PASSAGE GIVEN →

** START **

This is not a purely abstract question of food equations. A Romanian once served me fish & chips. When I reported this to another Romanian (I collect them), he said, “Well, I guess you owe him sarmale.”

To which I say, no way, José. Fish & chips does not equal sarmale.

Let’s start with the fish & chips side of the equation. You do not make fish & chips. You go to the fish & chip shop. It is fast food: you eat it, enjoy it, but you feel kind of bad afterwards and, depending on the level of greasiness, you may feel like you need a shower afterwards. If you’re a mother and supper at your house is fish & chips more than once a week, the adjective “bad” may well be applied to your parenting skills (although your children no doubt love you dearly).

Now for the sarmale. They are quite simply a labour of love. There are two options here: 1) you go to a restaurant and 2) you know someone who knows the art of making them and who is sure to be on your Christmas card list for evermore. The preparation is extensive: there are cabbage leaves to be boiled, rice to be mixed with pork and herbs, little rolls to be wrapped. It is a day’s work.

Sarmale equate, roughly, to roast beef, Yorkshire pudding and three veg. The difference is that, although the British equivalent does require a lot of presence in the kitchen, you don’t have to be active on the cooking front for all that time: there’s considerably more scope for getting tipsy with a glass of red and leafing through the Sunday papers.

Fish and chips, I propose, equals a shaorma, a Romanian kebab. You buy it from the shop, consume it with gusto, but come home feeling slightly bad and probably in need of a shower. I hear some protests that a shaorma is not authentically Romanian but rather a Turkish import, so it might have to be mici instead: barbecued meat rolls. But for me, a shaorma is the equivalent.

And to go back to the fish & chips I was served: there was no greasy fish & chip shop involved. The components were removed from the freezer compartment, inserted in the oven, perhaps shaken a little. All in all, far short of the truly saturated-in-grease fish & chips experience.

So what do I owe for this fish-and-chips-from-the-freezer supper? Ciorba de burta (“stomach soup”). From a can, courtesy of Albinuta, the purveyor of all fine Romanian food in the UK.

** END **

TASK OBJECTIVE → List every preparation step for sarmale that the passage on fish & chips and sarmale mentions. The records that come next have no connection to the passage on fish & chips and sarmale.

DATA SHOWN →
** START **

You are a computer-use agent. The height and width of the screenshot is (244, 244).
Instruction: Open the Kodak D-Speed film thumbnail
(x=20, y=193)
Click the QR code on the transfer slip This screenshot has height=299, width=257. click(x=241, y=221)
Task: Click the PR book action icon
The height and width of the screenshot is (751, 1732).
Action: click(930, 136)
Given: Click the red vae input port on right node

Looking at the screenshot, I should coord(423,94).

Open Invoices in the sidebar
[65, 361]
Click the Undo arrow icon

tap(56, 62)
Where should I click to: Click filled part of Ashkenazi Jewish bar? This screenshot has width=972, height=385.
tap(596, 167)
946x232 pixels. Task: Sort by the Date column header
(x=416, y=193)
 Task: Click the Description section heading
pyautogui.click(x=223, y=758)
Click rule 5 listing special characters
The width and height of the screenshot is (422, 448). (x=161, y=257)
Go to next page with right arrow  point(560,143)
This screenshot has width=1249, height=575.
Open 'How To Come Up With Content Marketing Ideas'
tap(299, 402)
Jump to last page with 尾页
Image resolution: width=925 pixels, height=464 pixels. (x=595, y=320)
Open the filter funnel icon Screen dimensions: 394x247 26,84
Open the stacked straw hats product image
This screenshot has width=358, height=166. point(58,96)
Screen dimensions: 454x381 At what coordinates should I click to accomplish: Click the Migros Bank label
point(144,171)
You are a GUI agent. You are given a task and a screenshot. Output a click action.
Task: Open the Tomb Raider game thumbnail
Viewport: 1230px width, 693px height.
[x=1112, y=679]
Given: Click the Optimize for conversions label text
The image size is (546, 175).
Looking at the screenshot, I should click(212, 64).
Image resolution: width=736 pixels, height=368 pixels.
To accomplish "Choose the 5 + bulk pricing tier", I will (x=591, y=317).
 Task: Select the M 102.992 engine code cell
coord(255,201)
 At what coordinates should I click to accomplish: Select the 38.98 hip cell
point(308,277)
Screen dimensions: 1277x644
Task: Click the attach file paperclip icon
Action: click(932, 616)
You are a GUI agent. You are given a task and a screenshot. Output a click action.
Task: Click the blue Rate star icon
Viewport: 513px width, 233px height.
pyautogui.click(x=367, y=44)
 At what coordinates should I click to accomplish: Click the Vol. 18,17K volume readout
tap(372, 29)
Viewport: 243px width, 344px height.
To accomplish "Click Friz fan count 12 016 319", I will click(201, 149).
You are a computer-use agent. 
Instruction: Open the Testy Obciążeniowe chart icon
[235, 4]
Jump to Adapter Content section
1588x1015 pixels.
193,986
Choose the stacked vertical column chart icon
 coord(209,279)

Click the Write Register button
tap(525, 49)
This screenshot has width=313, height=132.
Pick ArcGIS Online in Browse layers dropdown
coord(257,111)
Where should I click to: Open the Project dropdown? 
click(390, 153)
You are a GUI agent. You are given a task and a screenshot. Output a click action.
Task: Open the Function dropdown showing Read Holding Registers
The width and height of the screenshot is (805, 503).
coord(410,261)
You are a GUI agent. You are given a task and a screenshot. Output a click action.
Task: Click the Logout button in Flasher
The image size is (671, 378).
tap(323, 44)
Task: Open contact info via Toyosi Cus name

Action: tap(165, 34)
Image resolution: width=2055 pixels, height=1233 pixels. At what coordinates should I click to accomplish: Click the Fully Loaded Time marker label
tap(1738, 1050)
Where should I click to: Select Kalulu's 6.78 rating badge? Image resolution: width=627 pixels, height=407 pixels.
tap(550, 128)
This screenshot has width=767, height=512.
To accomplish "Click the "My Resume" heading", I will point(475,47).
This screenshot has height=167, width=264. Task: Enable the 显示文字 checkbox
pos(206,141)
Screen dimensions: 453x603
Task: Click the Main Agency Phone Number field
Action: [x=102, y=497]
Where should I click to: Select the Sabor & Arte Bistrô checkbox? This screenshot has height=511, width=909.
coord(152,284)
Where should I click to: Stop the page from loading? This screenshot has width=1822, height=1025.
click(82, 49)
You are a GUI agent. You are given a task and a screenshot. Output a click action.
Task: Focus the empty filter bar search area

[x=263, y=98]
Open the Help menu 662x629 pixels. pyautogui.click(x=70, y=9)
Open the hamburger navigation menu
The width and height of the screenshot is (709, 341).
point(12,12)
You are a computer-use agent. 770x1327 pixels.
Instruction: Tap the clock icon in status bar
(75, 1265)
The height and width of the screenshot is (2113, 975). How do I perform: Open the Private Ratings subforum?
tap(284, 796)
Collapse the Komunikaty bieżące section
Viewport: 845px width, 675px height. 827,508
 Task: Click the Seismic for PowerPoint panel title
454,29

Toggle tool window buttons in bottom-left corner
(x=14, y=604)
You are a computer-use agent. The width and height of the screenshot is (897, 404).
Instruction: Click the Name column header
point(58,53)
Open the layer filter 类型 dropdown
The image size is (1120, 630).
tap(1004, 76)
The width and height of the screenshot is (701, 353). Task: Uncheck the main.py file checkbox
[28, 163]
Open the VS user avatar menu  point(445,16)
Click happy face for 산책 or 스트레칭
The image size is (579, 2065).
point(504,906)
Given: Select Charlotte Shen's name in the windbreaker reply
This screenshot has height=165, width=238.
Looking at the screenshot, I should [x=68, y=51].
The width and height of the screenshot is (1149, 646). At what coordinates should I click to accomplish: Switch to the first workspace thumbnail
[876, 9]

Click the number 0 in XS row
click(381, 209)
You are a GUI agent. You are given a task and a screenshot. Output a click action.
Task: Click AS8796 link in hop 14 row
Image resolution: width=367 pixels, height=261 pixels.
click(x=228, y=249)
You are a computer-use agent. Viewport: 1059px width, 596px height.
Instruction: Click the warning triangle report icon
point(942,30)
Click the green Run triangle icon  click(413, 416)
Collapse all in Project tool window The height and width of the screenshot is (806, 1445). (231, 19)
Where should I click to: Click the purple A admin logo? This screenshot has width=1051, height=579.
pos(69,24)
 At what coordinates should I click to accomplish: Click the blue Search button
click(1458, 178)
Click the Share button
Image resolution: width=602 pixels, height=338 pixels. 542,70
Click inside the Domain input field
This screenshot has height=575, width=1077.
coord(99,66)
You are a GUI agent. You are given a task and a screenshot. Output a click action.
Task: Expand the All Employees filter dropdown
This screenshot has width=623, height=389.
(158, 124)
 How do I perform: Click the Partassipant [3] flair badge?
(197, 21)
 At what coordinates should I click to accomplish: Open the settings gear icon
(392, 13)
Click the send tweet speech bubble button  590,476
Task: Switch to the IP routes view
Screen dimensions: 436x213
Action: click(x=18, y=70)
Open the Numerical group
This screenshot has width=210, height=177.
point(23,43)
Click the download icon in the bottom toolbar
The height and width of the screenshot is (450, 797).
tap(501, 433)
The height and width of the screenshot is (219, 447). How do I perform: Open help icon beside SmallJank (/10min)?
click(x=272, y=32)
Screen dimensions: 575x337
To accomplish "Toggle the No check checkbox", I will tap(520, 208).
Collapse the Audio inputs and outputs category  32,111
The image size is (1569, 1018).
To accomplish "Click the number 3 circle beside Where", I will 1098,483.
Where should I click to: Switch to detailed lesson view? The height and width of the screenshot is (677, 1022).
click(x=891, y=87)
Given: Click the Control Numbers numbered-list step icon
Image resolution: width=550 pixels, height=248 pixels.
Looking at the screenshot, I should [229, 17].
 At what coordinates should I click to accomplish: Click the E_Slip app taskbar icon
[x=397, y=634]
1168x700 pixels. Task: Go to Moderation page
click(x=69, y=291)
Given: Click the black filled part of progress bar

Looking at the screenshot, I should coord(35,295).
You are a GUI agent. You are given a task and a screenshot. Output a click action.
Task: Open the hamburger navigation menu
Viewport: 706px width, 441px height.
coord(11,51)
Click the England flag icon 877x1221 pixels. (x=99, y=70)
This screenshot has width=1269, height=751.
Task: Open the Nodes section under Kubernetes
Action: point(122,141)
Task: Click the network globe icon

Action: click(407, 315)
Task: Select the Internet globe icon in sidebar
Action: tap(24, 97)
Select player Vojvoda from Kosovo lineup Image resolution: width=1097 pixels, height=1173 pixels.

** END **

FINISHED ANSWER →
- Boiling cabbage leaves
- Mixing rice with pork and herbs
- Wrapping little rolls